Nach dem Herzschlagfinale um den Aufstieg, mit besserem Dardania als lachendem Sieger freut sich die Basler Regionalfussball-Gemeinde auf eine neue, aufregende Spielzeit. Zwischen Aufstiegsanwärter und dem «Fussvolk» ist ein Gefälle zu erwarten.

Die Favoriten

«Das Ziel ist der Aufstieg, und zwar möglichst bald», meint Aesch-Trainer Trainer Sinisa «Six» Pavlovic.

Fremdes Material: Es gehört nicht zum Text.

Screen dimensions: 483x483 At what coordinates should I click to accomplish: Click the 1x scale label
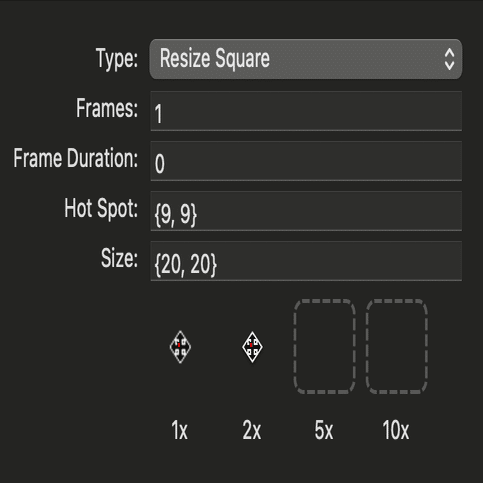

Nur eine Niederlage bei 20 Spielen liessen die Aescher letzte Saison in der 3. Liga zu, dazu kommt ein Torverhältnis von 98:14. Auch deshalb gab es nicht viele Änderungen auf diese Saison hin. «Das war letztes Jahr der Plan, mit einem ähnlichen Team weiterzuspielen.» Die Abgänge Jeton Abazi (Concordia) und Elmi Shashivari (Liestal) wurden mit jungen Spielern kompensiert, unter anderem kommt Amos Ngan (Black Stars). «Mit Scott Chipperfield haben wir zudem einen wichtigen Rückkehrer, der seine Klasse immer noch besitzt.»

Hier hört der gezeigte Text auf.